The condition is evaluated. On a true result, control moves to the statements inside the block.
Expressions. In an If-statement, multiple expressions are short-circuited. We use "and," or to evaluate conditions. With an End we close our block.
First example. An If-statement uses the If-keyword and the Then-keyword. The ElseIf-statement has the "If" part capitalized in the middle.
And: The Else-statement has no "Then" part. We end a block with an "End If" statement.
Equals: We do not use two equals signs together in an If-statement. We just use one.
Tip: Visual Studio will automatically insert the "Then" and "End If" parts of an If-statement.
Based on: .NET 4.5 VB.NET program that uses If, ElseIf and Else Module Module1 Sub Main() ' Get input. Dim s As String = Console.ReadLine() ' Check input with If, Elseif and Else. If s = "cat" Then Console.WriteLine("You like cats") ElseIf s = "dog" Then Console.WriteLine("You like dogs") Else Console.WriteLine("No choice made") End If End Sub End Module Output dog You like dogs
If Not. An If-statement can also test a negative. Instead we must apply the Not-keyword. The If-statement then reads "If not this, then."
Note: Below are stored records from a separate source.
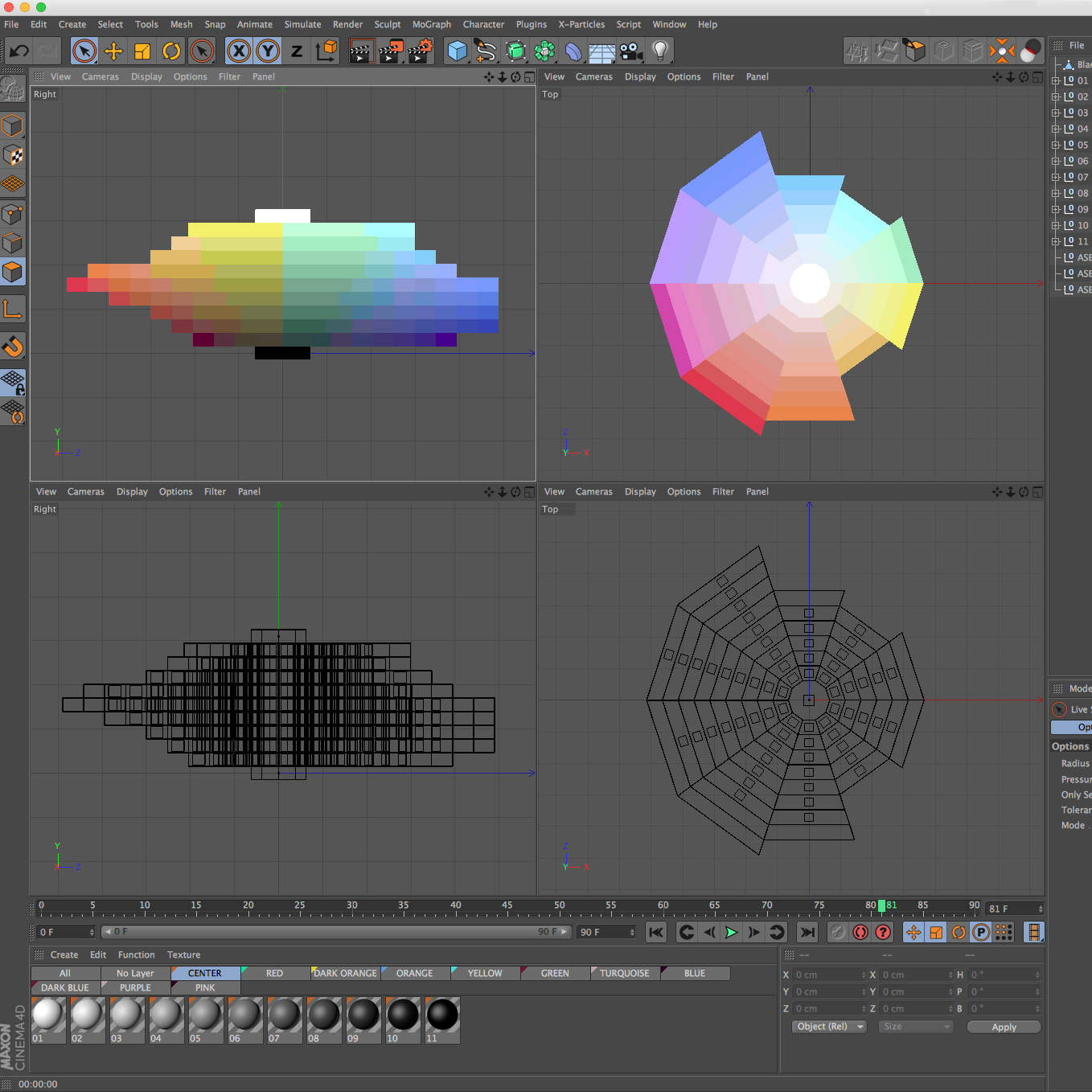Select material swatch 11 black sphere
Screen dimensions: 1092x1092
[x=442, y=1015]
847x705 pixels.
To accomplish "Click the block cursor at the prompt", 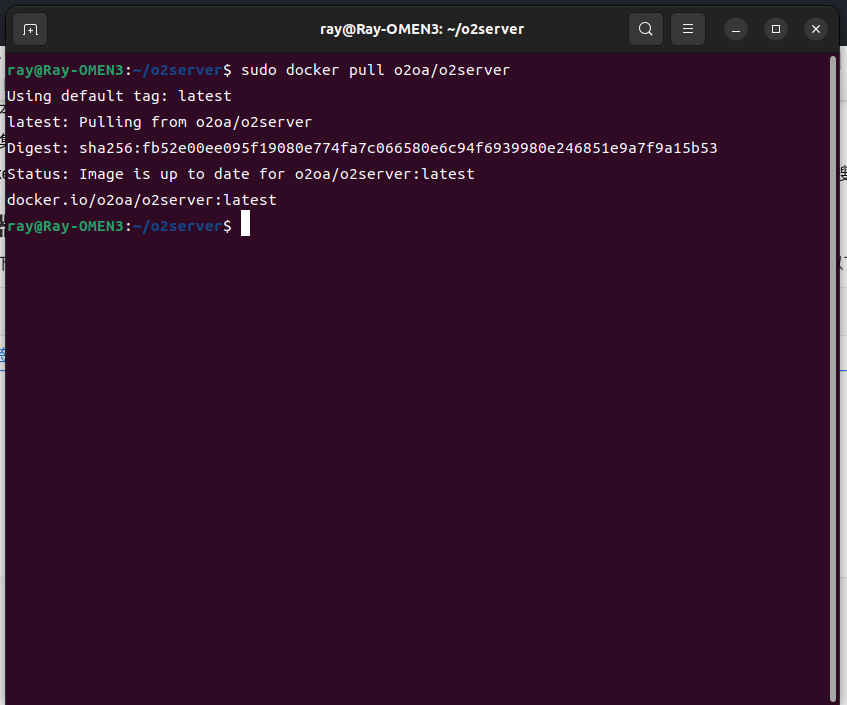I will click(x=245, y=226).
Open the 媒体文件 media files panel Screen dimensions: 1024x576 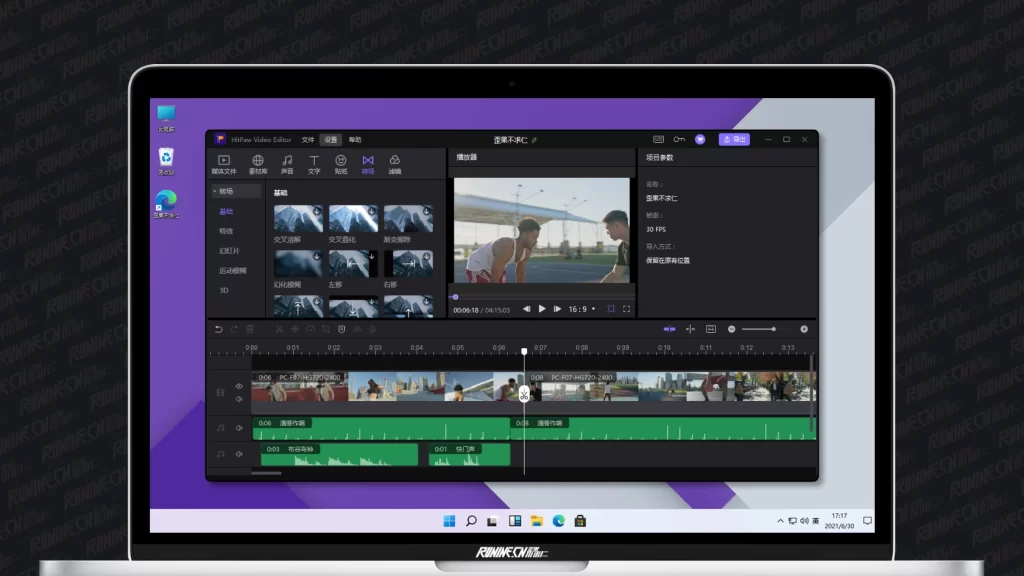(x=224, y=163)
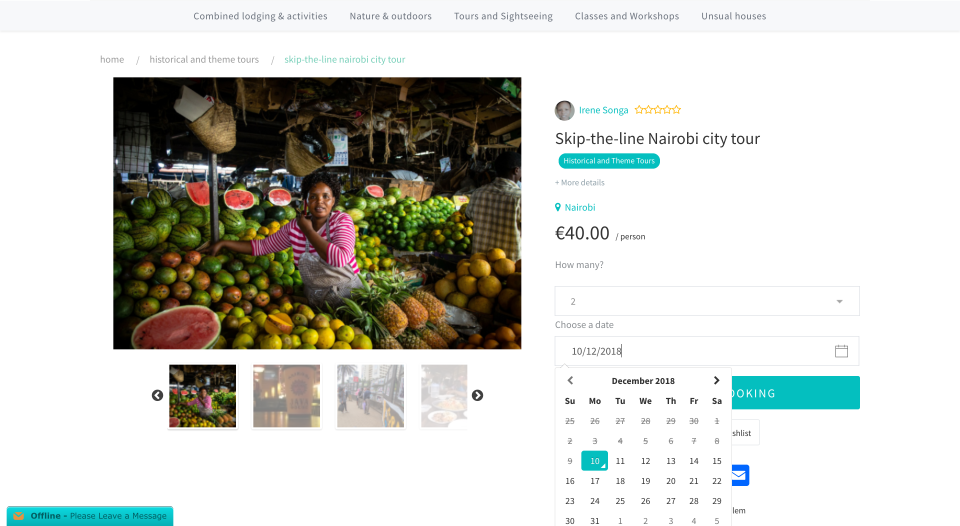Click the Nairobi location pin icon
This screenshot has width=960, height=526.
[x=558, y=207]
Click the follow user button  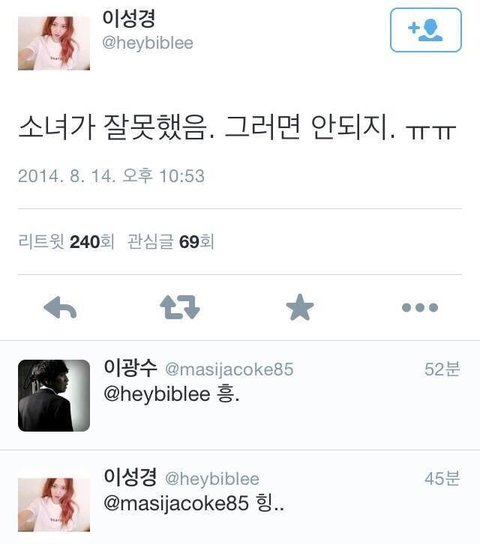pos(426,30)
Not: We also can apply the Not-keyword to the ElseIf clause. We cannot use the "!=" operator.
VB.NET program that uses If Not Module Module1 Sub Main() ' An integer variable. Dim i As Integer = 100 ' Test integer against 100 and 200. If Not i = 100 Then Console.WriteLine("i not 100") ElseIf Not i = 200 Then Console.WriteLine("i not 2") End If End Sub End Module Output i not 2
And, or. With the "And" and "Or" keywords, we test complex expressions. These expressions are chained. If an expression with And, the first test that fail sends evaluation.
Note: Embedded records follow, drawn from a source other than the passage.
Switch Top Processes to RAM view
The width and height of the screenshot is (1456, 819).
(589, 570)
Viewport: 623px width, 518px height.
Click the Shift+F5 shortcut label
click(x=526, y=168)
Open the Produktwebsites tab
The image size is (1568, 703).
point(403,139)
And: In the Or case, the first test that succeeds will cause the expression to be stopped (short-circuited).
Tip: To use these binary (two-part) operators, we use the English words. This is a different syntax than "&&" and "||".
VB.NET program that uses And, Or Module Module1 Sub Main() Dim left As Integer = 10 Dim right As Integer = 100 ' Use "and" in expression. If left = 10 And right = 100 Then Console.WriteLine(1) End If ' Use "or" in expression. If left = 5 Or right = 100 Then Console.WriteLine(2) End If End Sub End Module Output 1 2
Boolean Function. An If-statement does not always directly test values. Sometimes it calls another Function and tests the value returned by that Function.
Here: The If-statement calls the IsValid Function. IsValid returns True if the Integer argument is within a certain range.
So: If the Integer is within the specified range (10 to 100 inclusive) the inner block of the If-statement is reached.
VB.NET program that uses Function, If-statement Module Module1 ''' <summary> ''' See if size is valid. ''' </summary> Function IsValid(ByVal size As Integer) As Boolean ' Returns true if size is within this range. Return size >= 10 And size <= 100 End Function Sub Main() ' Size variable. Dim size As Integer = 50 ' Call IsValid function in an If-expression. If IsValid(size) Then Console.WriteLine("Valid size") End If End Sub End Module Output Valid size
Locals. If-statements can become complex and hard to understand. It is sometimes possible to simplify them by adding local variables.
Here: We introduce a Boolean that stores whether the animal and size variables indicate a "big cat."
Then: We can test the isBigCat variable in the two If-statements. This reduces code repetition and makes the program easier to read.
Also: In some programs, we can use this approach to reduce expensive method calls by storing their results for later reuse.
VB.NET program that tests local variable Module Module1 Sub Main() Dim animal As String = "cat" Dim size As Integer = 10 Dim color As String = "grey" ' Store expression result in local variable. Dim isBigCat As Boolean = (animal = "cat" And size >= 8) ' Test local variable. If isBigCat And color = "grey" Then Console.WriteLine(True) End If If isBigCat And color = "white" Then Console.WriteLine(False) End If End Sub End Module Output True
Select Case. The If-statement is the most common selection statement. But we can instead use a Select-Case statement. This compares a value against a set of constants.
Select Case, strings. For strings we also consider the Select-Case statement. This can lead to clearer syntax. But I found that no advanced Dictionary-based optimizations were applied.
So: Select Case on strings does not improve performance much over the If-statement in the VB.NET language.
Performance. There are many ways to optimize an If-statement. Often program performance analysis is complex. But these optimizations still have an effect.
1. Test common first. If-statements are evaluated in sequential order. The most common cases should be tested first.
2. Select Case. A Select-Case statement may improve performance. The Select-Case is implemented with a switch opcode.
3. Use Dictionary. A Dictionary collection uses hash lookups to locate values. For large data sets, this is much faster.
4. Store results. Assign the result of an expression to a variable. Then use that value, not complex If-statements, to test the condition.
A summary. If-statements are used throughout programs. They use a slightly different syntax form from many languages. We use the Not-keyword to test negatives for truth.